From: Towards estimating the number of strains that make up a natural bacterial population

Metagenomic reads from each sample (Panels B–D) or all samples combined (Panel A) of the control pond were mapped to the Sal. ruber genomes preserving all matches with identity ≥99.3%. The mapping file was manipulated to remove one target genome at a time (randomly sorted) while recording the number of unique reads mapping at each step, and this process was repeated 100 times to reduce the impact of randomization on the estimates obtained (below). The number of reads were then expressed as the fraction of the maximum number of reads from the Sal. ruber species by dividing the observed counts by the total number of reads mapping to any reference genome with identity ≥ 95%. The logarithm of the number of total (dereplicated) genomes used was then expressed as a function of the fraction of Sal. ruber reads captured by the genomes, and a linear regression was determined by unweighted least squares and evaluated using Pearson correlation for the region between 20 and 100 genomes.
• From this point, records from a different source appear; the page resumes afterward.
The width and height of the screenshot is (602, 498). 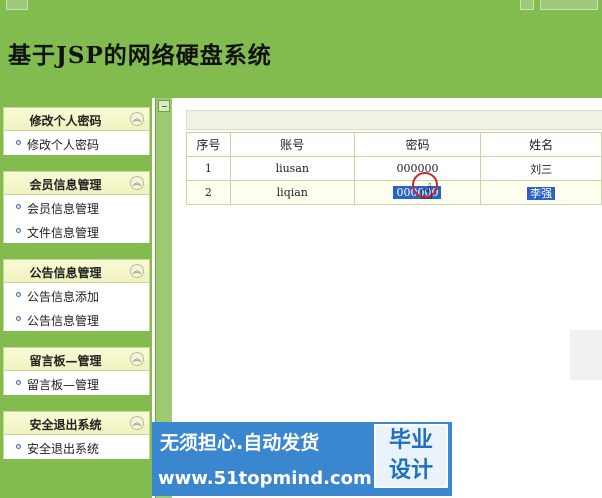 I want to click on menu-header: 安全退出系统 ︽, so click(x=76, y=423).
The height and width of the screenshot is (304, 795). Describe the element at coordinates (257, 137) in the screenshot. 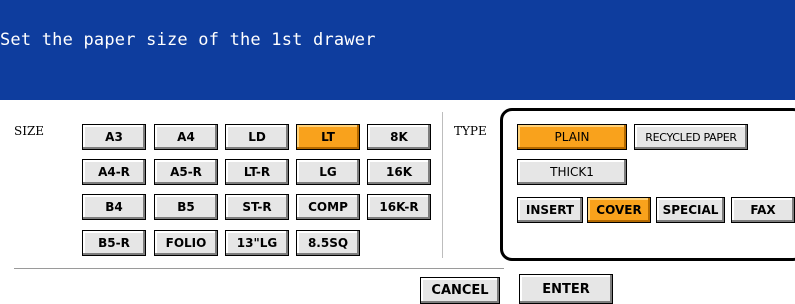

I see `size-ld-button: LD` at that location.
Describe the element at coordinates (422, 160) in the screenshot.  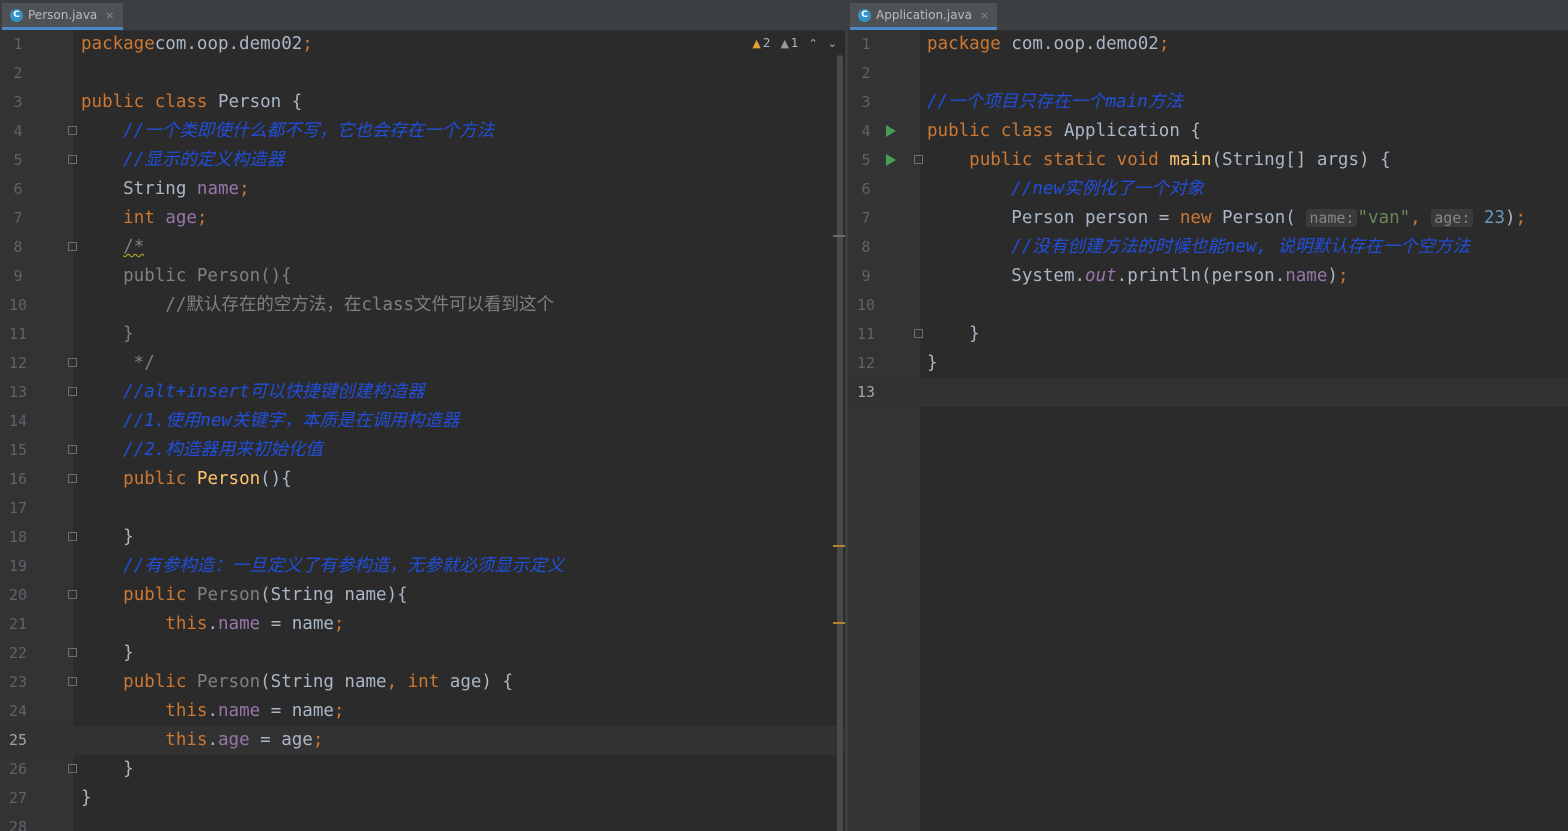
I see `code-line: 5 //显示的定义构造器` at that location.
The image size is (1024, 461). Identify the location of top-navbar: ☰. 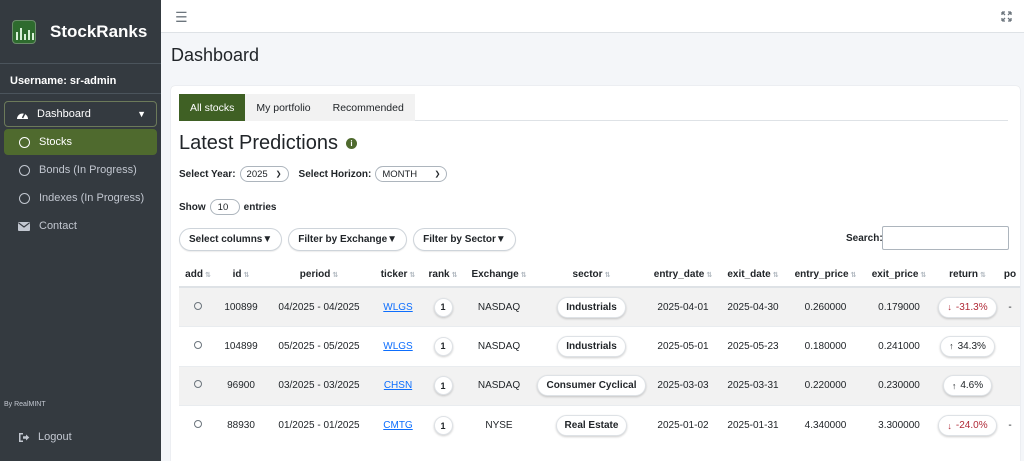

This trendline was extrapolated to 100% coverage of the genomovar diversity (i.e., all reads from the species) to provide an estimate of the number of genomovars represented (Y-axis) in the total sequenced fraction (X-axis). Filled dots represent the fraction of the total Sal. ruber reads captured by the genomovars used, and the shaded bands around the observed subsamples represent the central inter-quantile ranges at 100%, 80%, 60, 40%, and 20%. Source data are provided as Source Data 2.